* WORK REQUEST *
Look through the records, and wherever the string "computer" turns up, copy out that line.

※

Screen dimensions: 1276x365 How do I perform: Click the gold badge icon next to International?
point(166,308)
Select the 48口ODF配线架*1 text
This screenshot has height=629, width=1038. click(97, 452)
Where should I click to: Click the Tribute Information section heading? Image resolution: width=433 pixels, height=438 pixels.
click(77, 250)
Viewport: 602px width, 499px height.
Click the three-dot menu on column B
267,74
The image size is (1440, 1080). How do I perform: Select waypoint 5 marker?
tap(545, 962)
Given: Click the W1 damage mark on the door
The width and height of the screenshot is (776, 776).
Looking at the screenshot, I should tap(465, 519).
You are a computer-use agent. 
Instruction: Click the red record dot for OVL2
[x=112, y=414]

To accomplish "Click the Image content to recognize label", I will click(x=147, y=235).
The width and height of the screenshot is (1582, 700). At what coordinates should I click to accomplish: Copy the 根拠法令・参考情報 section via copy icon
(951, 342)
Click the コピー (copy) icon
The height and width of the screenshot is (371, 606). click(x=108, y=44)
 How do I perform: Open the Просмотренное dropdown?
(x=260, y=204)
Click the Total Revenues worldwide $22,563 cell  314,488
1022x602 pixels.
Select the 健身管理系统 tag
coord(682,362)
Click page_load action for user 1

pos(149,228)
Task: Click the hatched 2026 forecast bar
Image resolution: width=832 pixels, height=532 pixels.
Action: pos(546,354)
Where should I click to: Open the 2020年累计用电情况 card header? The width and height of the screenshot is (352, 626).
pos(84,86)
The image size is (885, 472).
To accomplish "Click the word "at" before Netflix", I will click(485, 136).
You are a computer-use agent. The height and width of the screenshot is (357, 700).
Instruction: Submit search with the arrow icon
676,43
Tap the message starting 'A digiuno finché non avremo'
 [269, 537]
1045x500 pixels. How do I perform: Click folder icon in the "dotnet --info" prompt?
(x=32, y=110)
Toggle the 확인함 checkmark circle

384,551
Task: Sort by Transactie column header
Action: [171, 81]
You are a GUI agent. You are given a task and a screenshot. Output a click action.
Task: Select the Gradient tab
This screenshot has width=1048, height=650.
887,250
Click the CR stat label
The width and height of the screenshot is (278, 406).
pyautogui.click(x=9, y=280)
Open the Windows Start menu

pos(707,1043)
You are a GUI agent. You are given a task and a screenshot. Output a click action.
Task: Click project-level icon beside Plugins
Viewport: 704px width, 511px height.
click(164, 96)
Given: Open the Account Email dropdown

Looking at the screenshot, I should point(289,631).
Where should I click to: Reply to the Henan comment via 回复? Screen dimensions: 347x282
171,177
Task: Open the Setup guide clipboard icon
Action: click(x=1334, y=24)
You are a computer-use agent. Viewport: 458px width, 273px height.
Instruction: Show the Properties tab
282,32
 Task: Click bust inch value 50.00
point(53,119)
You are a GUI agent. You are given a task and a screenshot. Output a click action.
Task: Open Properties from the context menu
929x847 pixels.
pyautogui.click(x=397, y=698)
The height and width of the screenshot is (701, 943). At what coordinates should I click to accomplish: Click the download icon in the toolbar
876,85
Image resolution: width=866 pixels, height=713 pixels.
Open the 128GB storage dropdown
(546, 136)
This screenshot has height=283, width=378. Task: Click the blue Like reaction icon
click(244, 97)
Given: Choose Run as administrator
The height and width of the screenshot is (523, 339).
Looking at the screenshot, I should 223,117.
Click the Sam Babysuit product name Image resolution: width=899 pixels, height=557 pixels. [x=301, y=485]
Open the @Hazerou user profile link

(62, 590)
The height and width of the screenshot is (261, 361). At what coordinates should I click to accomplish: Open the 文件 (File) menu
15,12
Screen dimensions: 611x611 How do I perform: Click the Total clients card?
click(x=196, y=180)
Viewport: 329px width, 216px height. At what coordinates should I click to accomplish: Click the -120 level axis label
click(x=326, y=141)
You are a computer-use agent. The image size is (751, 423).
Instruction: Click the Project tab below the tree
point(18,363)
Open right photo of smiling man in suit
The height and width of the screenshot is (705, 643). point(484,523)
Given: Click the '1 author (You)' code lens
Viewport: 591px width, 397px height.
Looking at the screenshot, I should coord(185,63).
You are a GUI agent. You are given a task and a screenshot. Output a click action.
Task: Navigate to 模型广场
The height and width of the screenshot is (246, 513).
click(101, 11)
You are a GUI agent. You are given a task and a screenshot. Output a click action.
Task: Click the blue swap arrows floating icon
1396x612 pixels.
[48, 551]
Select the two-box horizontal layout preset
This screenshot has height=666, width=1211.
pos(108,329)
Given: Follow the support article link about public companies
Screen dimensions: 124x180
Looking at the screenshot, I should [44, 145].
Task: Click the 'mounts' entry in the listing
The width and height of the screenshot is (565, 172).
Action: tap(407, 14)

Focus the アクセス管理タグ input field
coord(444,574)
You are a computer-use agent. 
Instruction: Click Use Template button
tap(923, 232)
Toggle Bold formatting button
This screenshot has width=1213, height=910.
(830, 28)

※

* ANSWER SECTION *
You are a computer-use agent. 
You are a computer-use agent. The height and width of the screenshot is (357, 700).
You are a computer-use agent. Viewport: 458px width, 273px height.
You are a computer-use agent. The image size is (751, 423).
You are a computer-use agent. 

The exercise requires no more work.